*** MATERIAL SHOWN Section Begins ***

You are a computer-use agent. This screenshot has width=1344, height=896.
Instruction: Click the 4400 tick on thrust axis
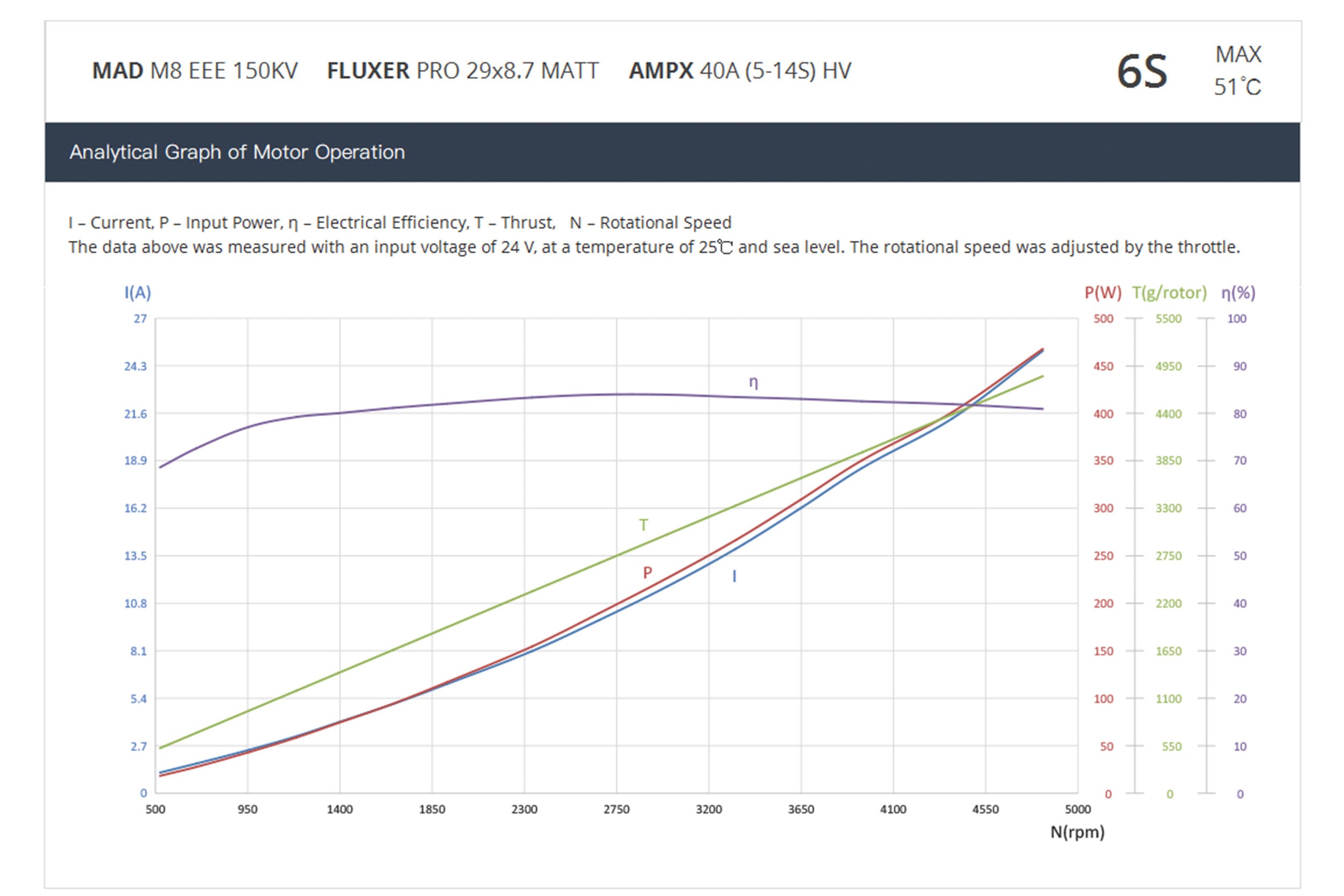pos(1168,414)
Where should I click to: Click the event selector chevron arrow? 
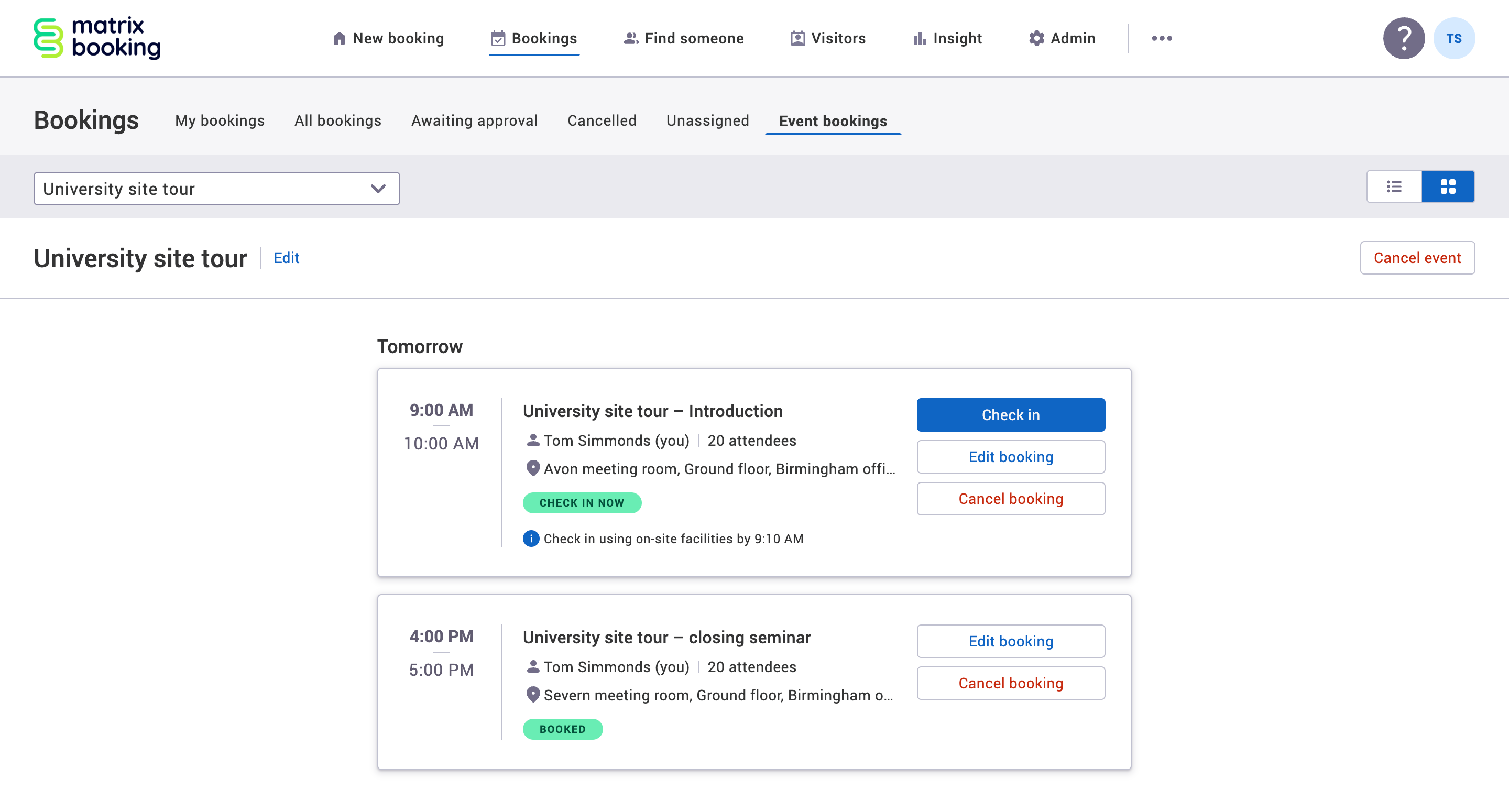pos(378,189)
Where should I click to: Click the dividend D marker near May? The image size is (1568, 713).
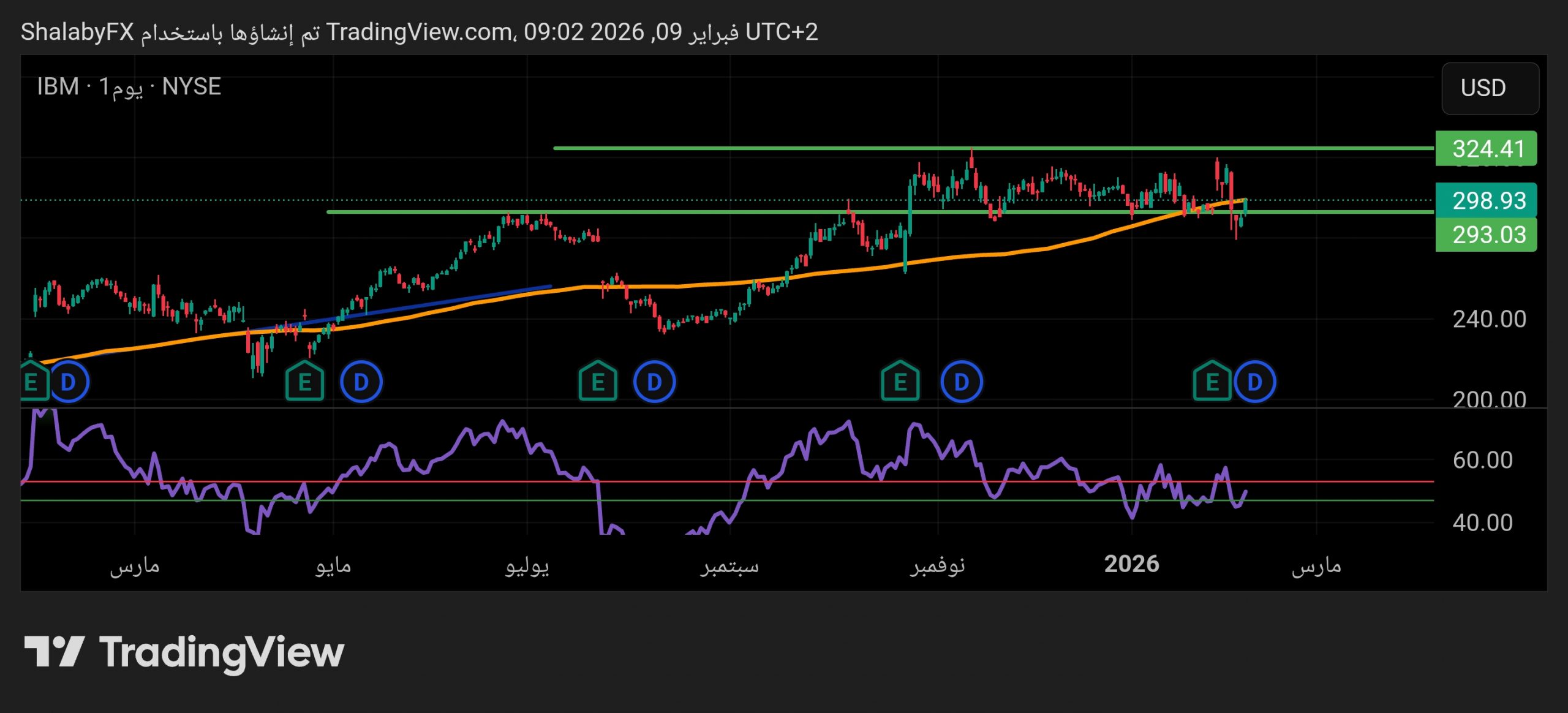361,382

*** MATERIAL SHOWN Section Ends ***

→ **TASK DESCRIPTION**: Reproduce, word for word, the lines from the one containing "Instruction: Click the" to the end of the material, both ends included. No picture is copied.

→ **TASK OUTPUT**:
Instruction: Click the 4400 tick on thrust axis
pos(1168,414)
Where should I click to: Click the event selector chevron arrow? 
pos(378,189)
Where should I click to: Click the dividend D marker near May? The image size is (1568, 713).
361,382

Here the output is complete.